In this issue of the Journal, readers will, as usual, find a variety of articles contributed by authors from Hong Kong and overseas. In the Hong Kong Technical column, three articles examine some topical issues arising from two amendment ordinances enacted in 2018. These issues include the controversies over the new legislation on deduction of intellectual property rights, the concept of permanent establishment, and the cost of information under the new transfer pricing regime. Crossing the border, another article investigates the management of customs and trade in Mainland China in the new era. The article in the Belt and Road column discusses the tax factors that contribute to the success of Mauritius as a preferred investment jurisdiction. In the International column, one article shares the best practices for dealing with rising global tax controversy as governments worldwide are collaborating on information sharing at a rapid pace; another article reviews the increased tax litigation and pendency of appeal cases in Pakistan.

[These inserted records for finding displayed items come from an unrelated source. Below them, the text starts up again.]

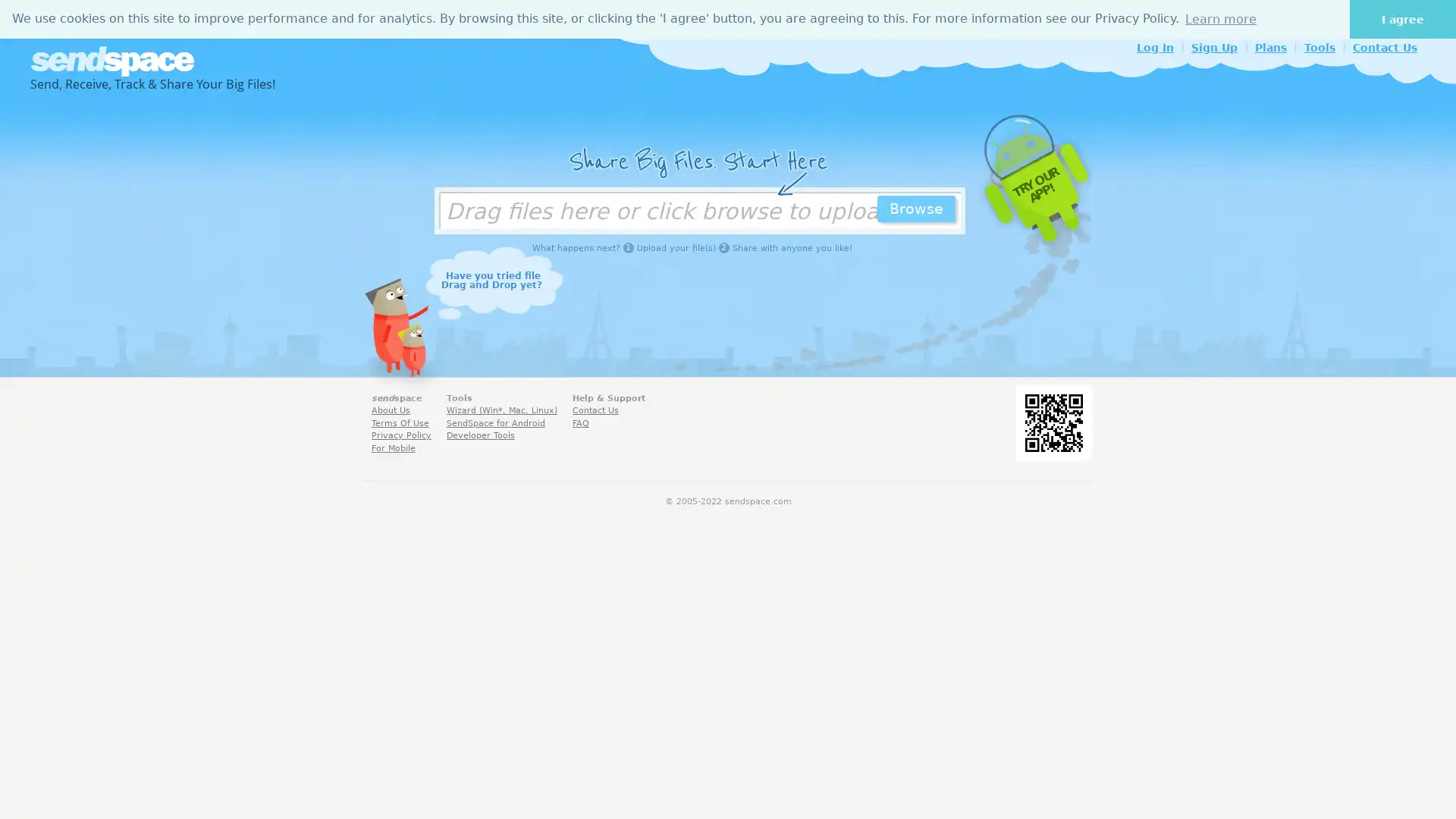 This screenshot has height=819, width=1456. Describe the element at coordinates (915, 208) in the screenshot. I see `Browse` at that location.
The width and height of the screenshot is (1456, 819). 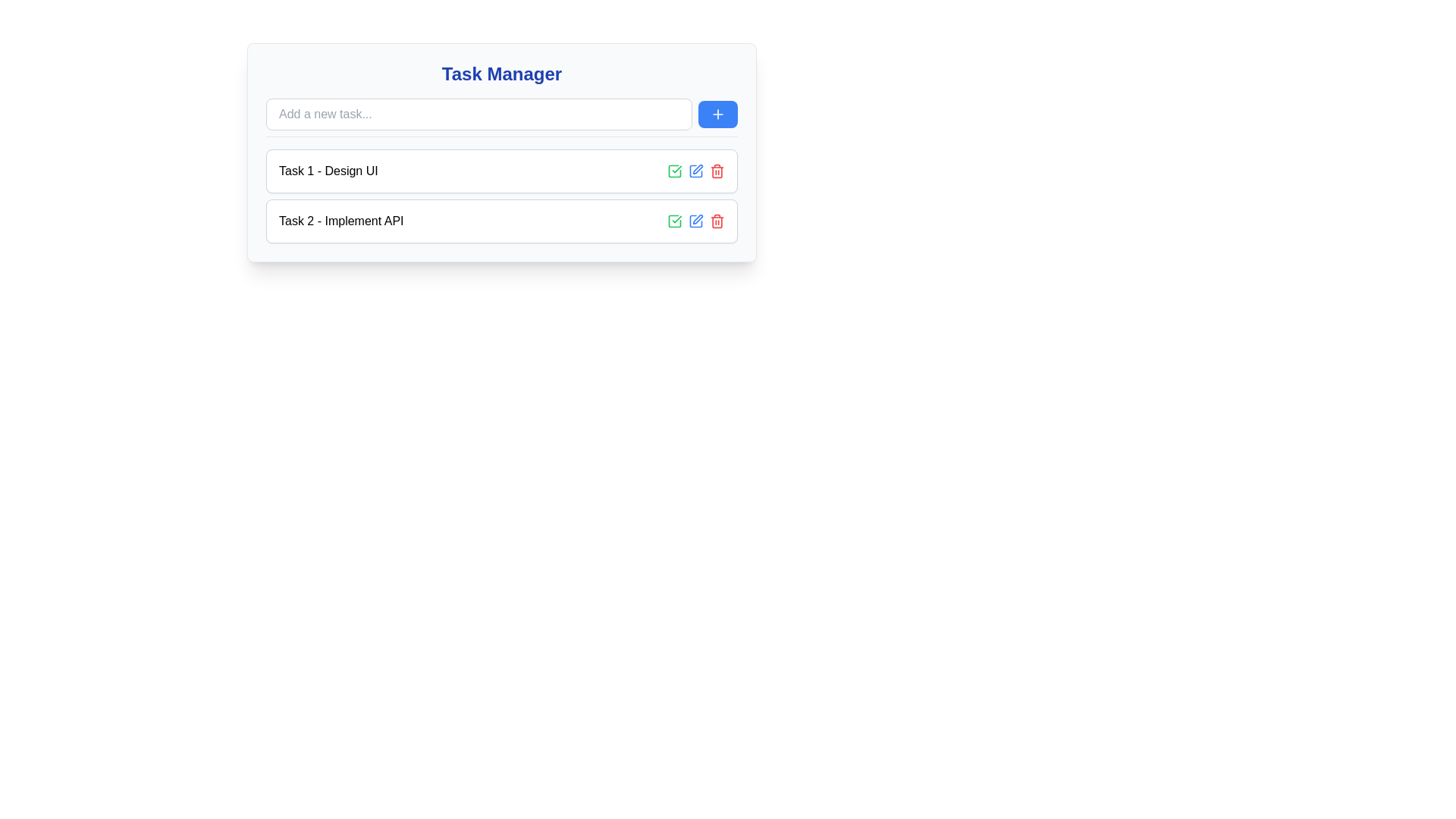 I want to click on the edit action button icon, which is the second interactive element in a row of buttons for modifying task details, to change its color, so click(x=695, y=171).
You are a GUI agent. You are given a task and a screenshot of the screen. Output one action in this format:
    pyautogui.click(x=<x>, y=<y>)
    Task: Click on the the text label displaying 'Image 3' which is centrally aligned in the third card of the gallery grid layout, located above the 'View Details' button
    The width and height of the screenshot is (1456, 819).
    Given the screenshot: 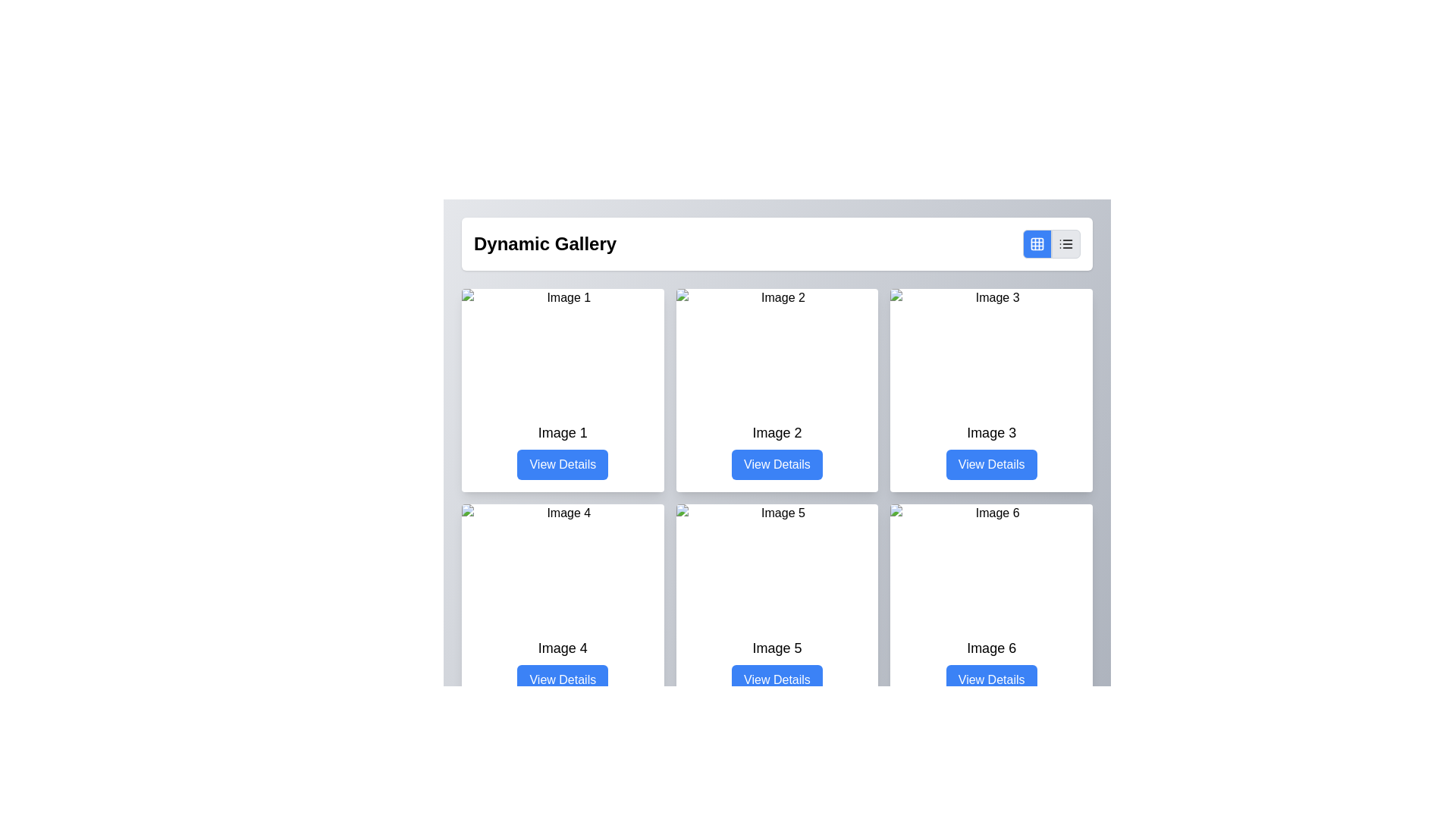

We would like to express our heartfelt thanks to the authors for contributing these insightful articles. Our special thanks go to the reviewers for their valuable comments. Last but not least, we wish to thank our readers for their continued support. We hope you will enjoy reading the Journal. We welcome any comments and suggestions to improve its content and quality. Remember, the Letter to the Editors column is for you to voice your views and suggestions on any tax matters, be they policy issues or practical matters. We need your support for this column.